A new study finds that children experiencing an asthma attack who are treated with a short burst of oral steroids may have a transient depression of immune response. According to the researchers, the findings, published in the journal Pediatric Allergy, Immunology and Pulmonology, have implications for asthmatic children who have flare-ups and who may be exposed to new contagious diseases.
While the researchers accept that administration of corticosteroids to reduce the risk and duration of hospital admission in children with acute asthma is the most effective treatment for moderate and severe asthma exacerbations, they wanted to look at new concerns linking severe chickenpox infections with corticosteroid administration.
The researchers evaluated the immune response of children aged 3 to 17 years, who had arrived at the emergency department (ED) with an asthma attack. All subjects were given immune triggers (known antigens) and the immune response between those who received corticosteroids versus those who did not were compared.
“Several corticosteroid-treated children had a significantly lower immune response, as measured by the amount of antibody produced, than non-treated kids,” says study author Francine M. Ducharme, MD, professor at the Université de Montréal and pediatrician at the Sainte-Justine University Hospital Research Center.
Five weeks following their initial ED visit, the children enrolled in the study were revaccinated with the antigen. Comparable immune responses were measured in children exposed to oral corticosteroids and not exposed to corticosteroids.

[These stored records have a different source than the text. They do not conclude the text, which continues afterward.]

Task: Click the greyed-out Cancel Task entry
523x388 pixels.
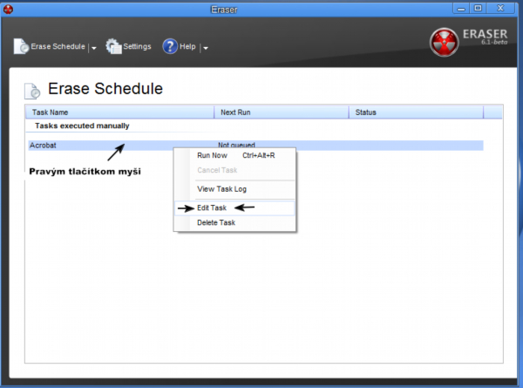Action: click(x=217, y=170)

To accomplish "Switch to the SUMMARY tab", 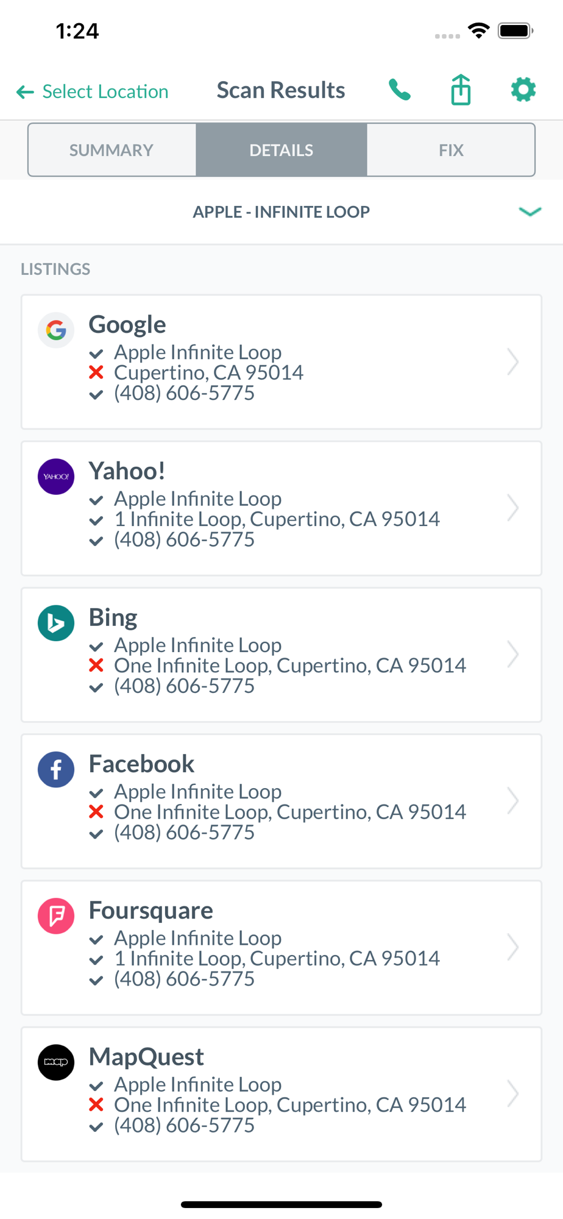I will click(x=112, y=150).
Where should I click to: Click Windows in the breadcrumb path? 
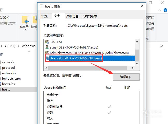pos(28,46)
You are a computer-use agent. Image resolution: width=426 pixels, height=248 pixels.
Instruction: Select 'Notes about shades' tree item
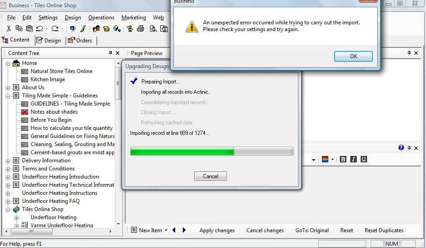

“These findings indicated there is a transient, not sustained, immune suppression in some children exposed to a new antigen at the same time as the corticosteroid administration,” says Ducharme.
“In summary,” she adds, “our finding suggest a transient immune suppression occurs in some children who are concomitantly exposed to a new antigen and corticosteroids during an asthma attack, with a recovery within six weeks.”
The researchers point out that given the high frequency use of these drugs over the past 20 years, and rare occurrence of severe infectious disease, the window of risk is very small and only applies to exposure to a new antigen. They recommend, however, that before prescribing oral corticosteroids, physicians should systematically enquire about recent exposure to chickenpox in children who did not have chickenpox or the vaccine. Moreover, all children with asthma who have not had chickenpox should be vaccinated for this condition.